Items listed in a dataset

****

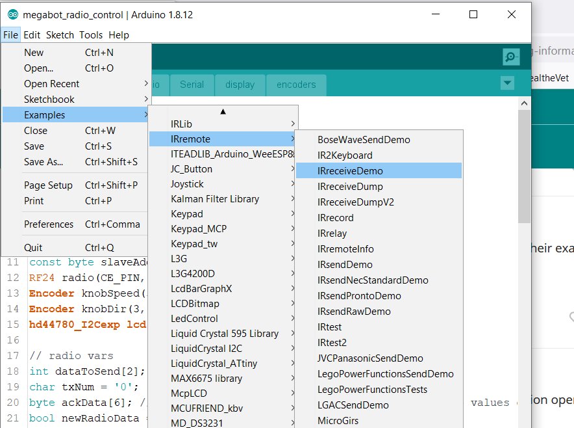Open the Serial Monitor magnifier icon

(511, 57)
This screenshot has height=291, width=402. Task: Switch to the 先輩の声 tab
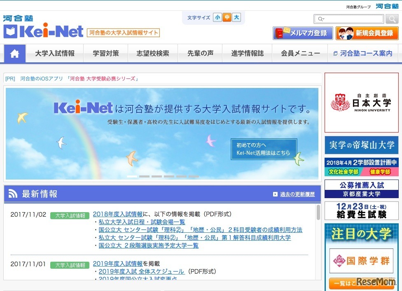click(x=200, y=53)
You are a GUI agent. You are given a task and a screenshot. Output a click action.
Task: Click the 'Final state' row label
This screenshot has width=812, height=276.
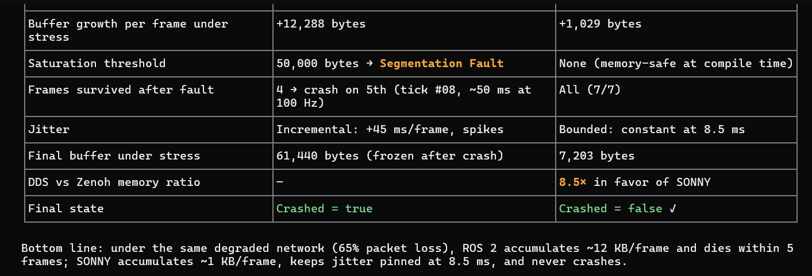[x=66, y=208]
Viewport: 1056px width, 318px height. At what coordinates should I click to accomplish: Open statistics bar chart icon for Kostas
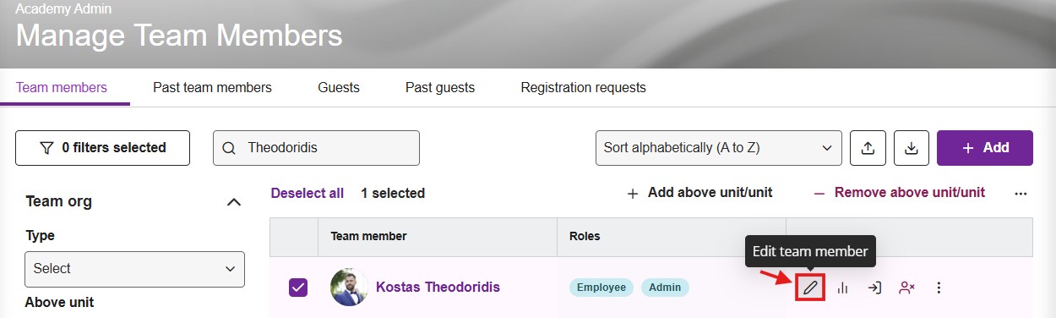pos(842,288)
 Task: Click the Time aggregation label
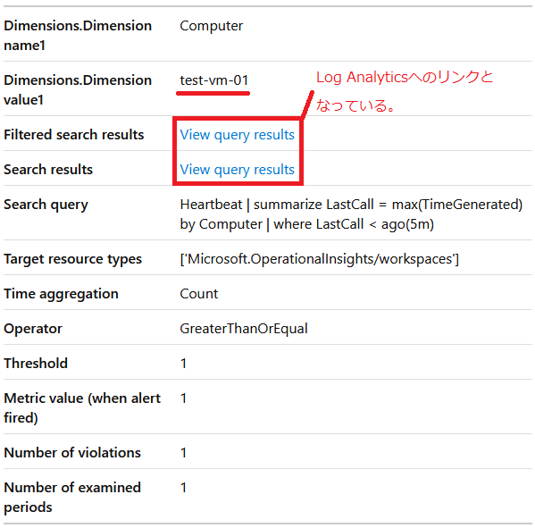(61, 294)
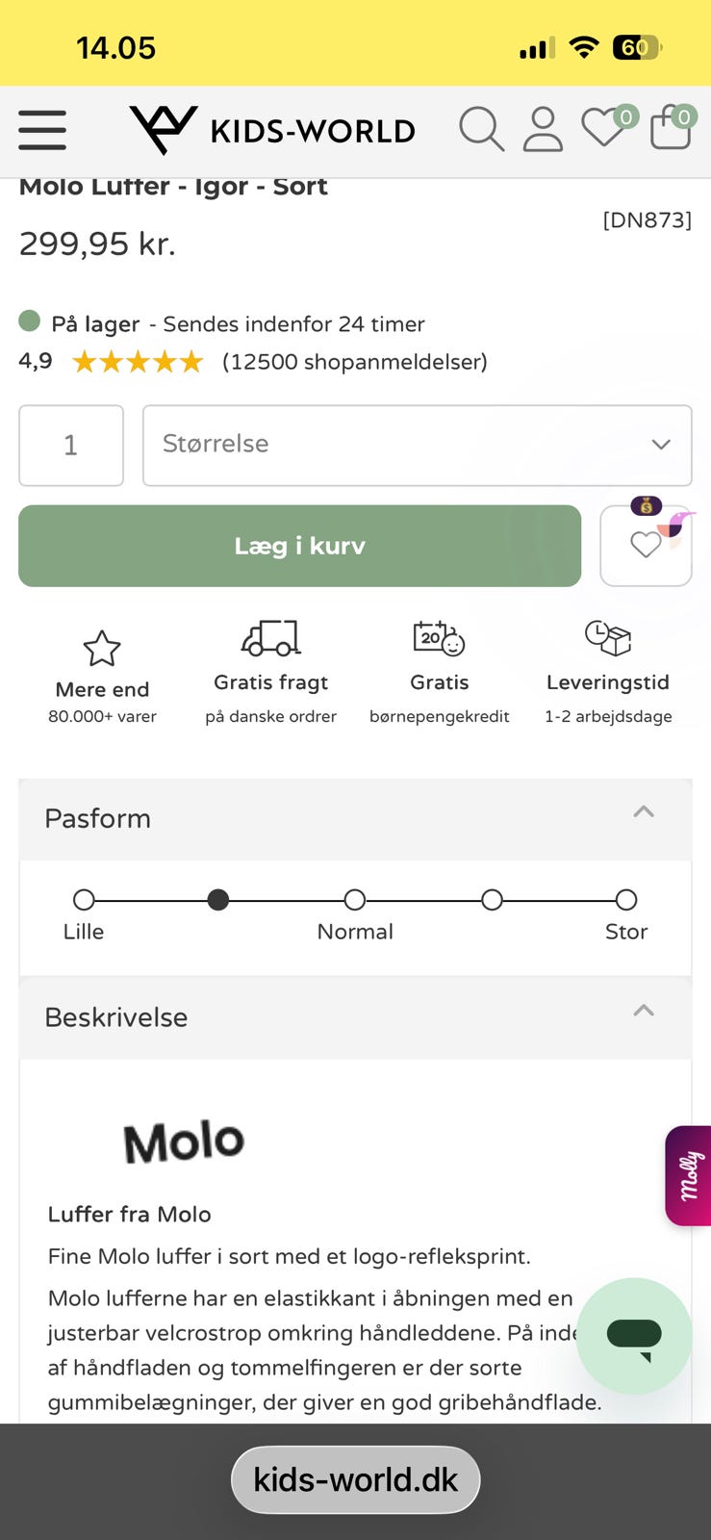This screenshot has height=1540, width=711.
Task: Open the Størrelse size dropdown
Action: (417, 445)
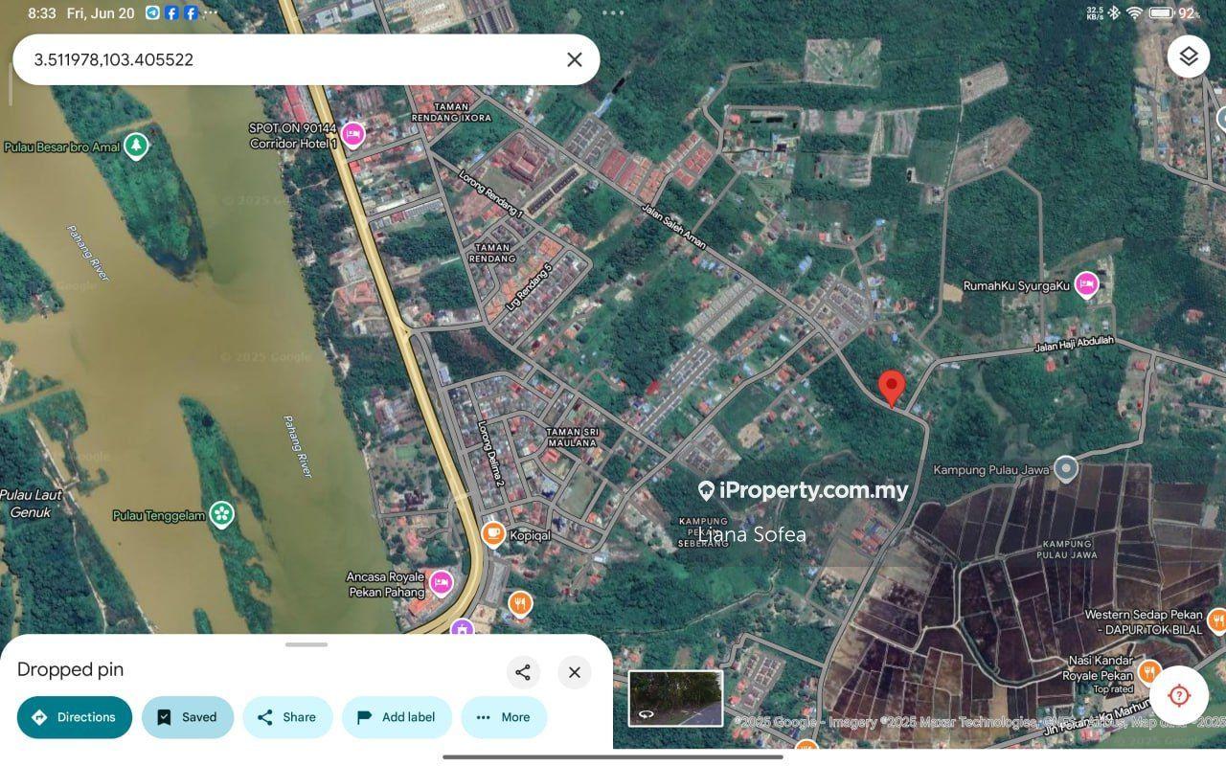Choose Add label for dropped pin
This screenshot has width=1226, height=766.
[x=397, y=717]
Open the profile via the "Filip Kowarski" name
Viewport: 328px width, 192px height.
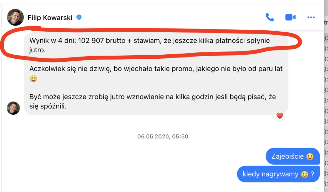(51, 17)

****

WHAT YOU ARE ASKED TO DO -
With the pictures left out, copy exactly the lines above from the line containing "Viewport: 1056px width, 318px" through the last line of the entries.

RESULT OF THIS TASK -
Viewport: 1056px width, 318px height. At what coordinates should I click to accomplish: Open statistics bar chart icon for Kostas
pos(842,288)
 Task: Click the Time aggregation label
(61, 294)
This screenshot has height=1540, width=711.
Task: Open the Størrelse size dropdown
Action: (417, 445)
Choose Add label for dropped pin
This screenshot has width=1226, height=766.
[x=397, y=717]
Open the profile via the "Filip Kowarski" name
Viewport: 328px width, 192px height.
(51, 17)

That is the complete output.